それから数日後、いよいよお茶会当日がやってきた。


(お天気に恵まれてよかったわ……!)


 オティリエは窓から外を眺めつつ、ホッと胸をなでおろす。
 招待客に喜んでもらえるよう、王妃と一緒にいろんなことを検討し、大事に作ってきたお茶会だ。最後まで上手くいってほしいと切に願う。


「いよいよですね、オティリエ様」


 カランはそんなことを言いながら、オティリエの身支度をテキパキと整えてくれた。彼女が今日のためにメイクやヘアアレンジを改めて研究し、一生懸命備えてくれていたことをオティリエは知っている。ありがたい……と同時に、なにやらむず痒い気持ちにさせられる。

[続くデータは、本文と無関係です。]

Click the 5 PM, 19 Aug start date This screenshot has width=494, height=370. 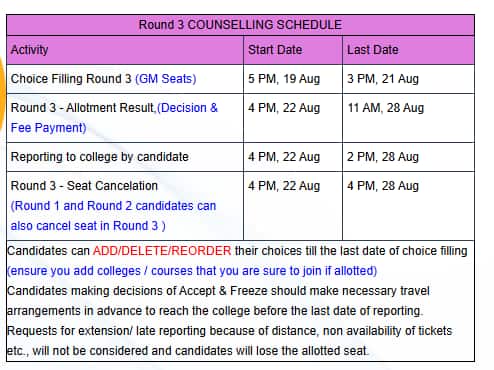point(284,79)

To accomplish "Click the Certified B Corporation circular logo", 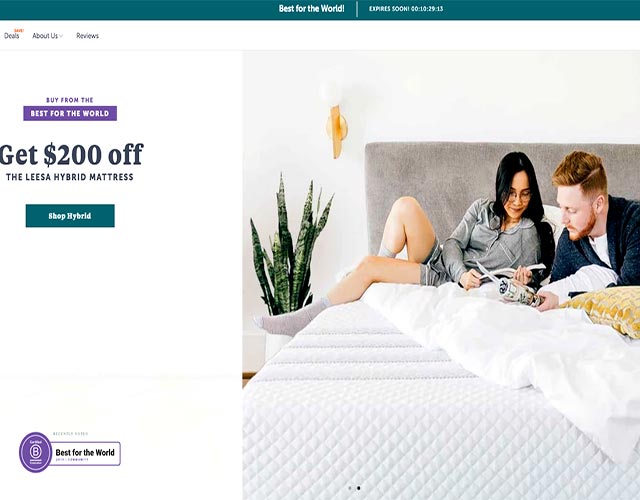I will coord(36,452).

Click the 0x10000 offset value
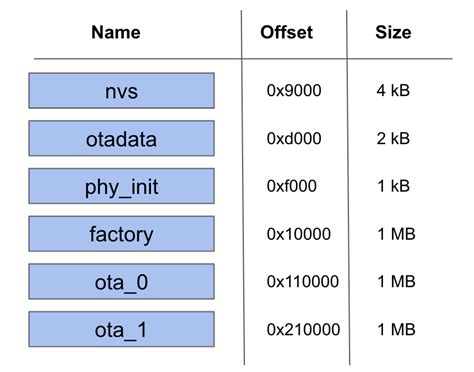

【あぁ……どうしよう! オティリエ様が妃に選ばれたら、あたしは王太子妃の侍女になるのかぁ! 夢よねぇ。素敵過ぎる】


 お茶会へ招待されたことを打ち明けないわけにはいかなかったものの、こんなふうに勘違いされてしまっては居心地が悪い、というのがその理由だ。

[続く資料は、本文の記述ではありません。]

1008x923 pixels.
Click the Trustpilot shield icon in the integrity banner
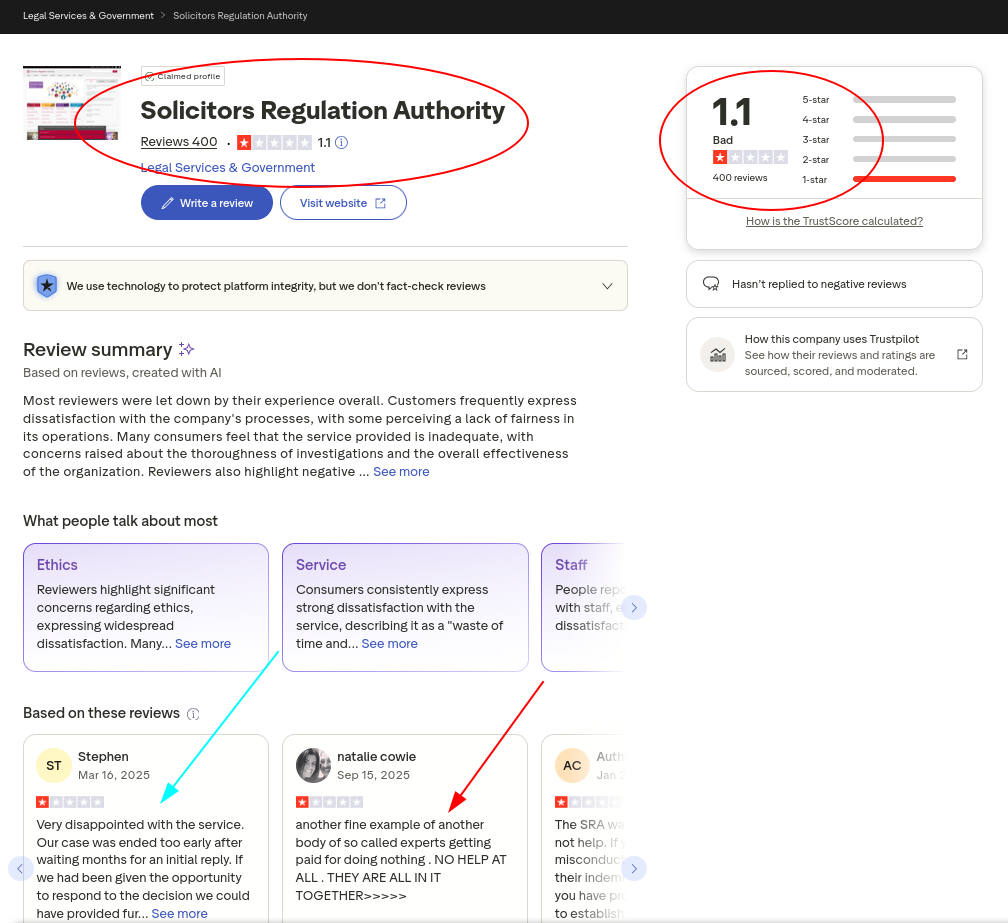pos(46,285)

(ごめんね、カラン。ヴァーリック様が私を妃に選ぶことはないと思うんだけど)


 お茶会に招待されただけで、そういう可能性があると思われているのが恥ずかしい。あまり期待をされてしまうと、ダメだったときに申し訳ない気持ちになってしまうので、ほどほどでお願いしたいところだ。
 とはいえ、カランの夢を壊すことも忍びない。オティリエは曖昧にほほえみながら私室をあとにした。